**Sasaran Tugas**
- a) Tuliskan kembali bagian teks tentang Mr. Assaat mulai dari "Mr. Assaat pernah" sampai dengan "pimpinan RI kosong.".
- b) Terjemahkan kalimat "Jabatan Mr. Assaat sebagai pemangku sementara jabatan Presiden RI, berakhir setelah Belanda dan dunia internasional mengakui kembali kedaulatan RI." dari teks tentang Mr. Assaat ke dalam bahasa Inggris.
- c) Lanjutkan teks tentang Mr. Assaat dari titik akhirnya.

##### Blok Teks

Mr. Assaat pernah dipercaya menjabat Pemangku sementara jabatan Presiden Republik Indonesia (RI), pada periode 27 Desember 1949 hingga 15 Agustus 1950. Jabatan itu diamanatkan kepada Mr. Assaat, setelah perjanjian KMB, 27 Desember 1949, yang memerintahkan pemerintah Belanda menyerahkan kedaulatan Indonesia kepada pemerintahan Republik Indonesia Serikat (RIS).

RIS merupakan negara serikat yang terdiri dari 16 negara bagian, salah satunya adalah Republik Indonesia (RI), yang saat itu dipimpin pemangku sementara jabatan Presiden, Mr. Assaad. Jabatan itu diisi Mr. Assaat, karena Soekarno dan Hatta ditetapkan sebagai Presiden dan Wakil Presiden RIS, akibatnya pimpinan RI kosong.

Peran Mr. Assaat saat itu sangat penting, karena jika RI tanpa pimpinan, berarti ada kekosongan kekuasaan (Vacuum Of Power) dalam sejarah Indonesia. Jabatan Mr. Assaat sebagai pemangku sementara jabatan Presiden RI, berakhir setelah Belanda dan dunia internasional mengakui kembali kedaulatan RI.

##########
##### Data Tercatat

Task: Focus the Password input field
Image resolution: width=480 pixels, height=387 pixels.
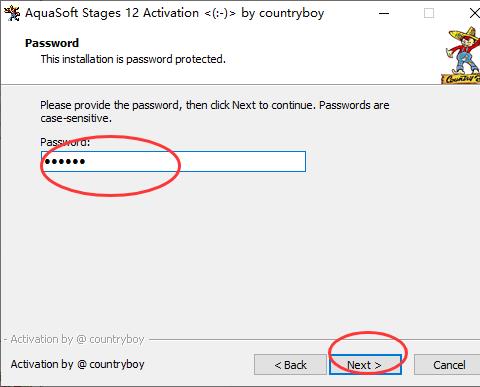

##########

**Jawaban Tertulis**
- a)
Mr. Assaat pernah dipercaya menjabat Pemangku sementara jabatan Presiden Republik Indonesia (RI), pada periode 27 Desember 1949 hingga 15 Agustus 1950. Jabatan itu diamanatkan kepada Mr. Assaat, setelah perjanjian KMB, 27 Desember 1949, yang memerintahkan pemerintah Belanda menyerahkan kedaulatan Indonesia kepada pemerintahan Republik Indonesia Serikat (RIS).

RIS merupakan negara serikat yang terdiri dari 16 negara bagian, salah satunya adalah Republik Indonesia (RI), yang saat itu dipimpin pemangku sementara jabatan Presiden, Mr. Assaad. Jabatan itu diisi Mr. Assaat, karena Soekarno dan Hatta ditetapkan sebagai Presiden dan Wakil Presiden RIS, akibatnya pimpinan RI kosong.

- b) Mr. Assaat's term as acting President of the RI ended after the Netherlands and the international community once again recognized the sovereignty of the RI.

- c)
RIS dilebur menjadi Negara Kesatuan Republik Indonesia (NKRI), pada 15 Agustus 1950. Soekarno dan Hatta kembali ditetapkan menjadi Presiden dan Wakil Presiden RI, sementara jabatan Mr. Assaat sebagai pemangku sementara jabatan Presiden RI dinyatakan berakhir.

Demikian sejarah 2 presiden RI yang dilupakan oleh sejarah tersebut, semoga kita selalu mengingat, bahwa kita pernah memiliki 2 orang presiden yang sangat berjasa kala itu. Meskipun hanya bersifat sementara, namun keberadaan dan peran serta 2 presiden RI ini dalam mengukuhkan kedaulatan NKRI, sangatlah luar biasa pentingnya.

Jadi, jika diurut dan diluruskan kembali sesuai dengan sejarah yang sebenarnya, maka susunan presiden yang pernah menjabat di Indonesia ada 9 presiden, mereka adalah :

1. Soekarno (1945 - 1966)
2. Sjafruddin Prawiranegara (1948 - 1949)
3. Mr. Assaat (1949 - 1950)
4. Soeharto (1966 - 1998)
5. BJ. Habibie (1998 - 1999)
6. Abdurahman Wahid (1999 - 2001)
7. Megawati Sukarnoputri (2001 - 2004)
8. Susilo Bambang Yudhoyono (2004 - 2014)
9. Joko Widodo (2014 - 2019)

    "Bangsa yang besar adalah bangsa yang menghargai jasa para pahlawannya"
    "Jangan sekali-kali kamu meninggalkan sejarah (jasmerah)"

                                                                                  (Ir. Soekarno)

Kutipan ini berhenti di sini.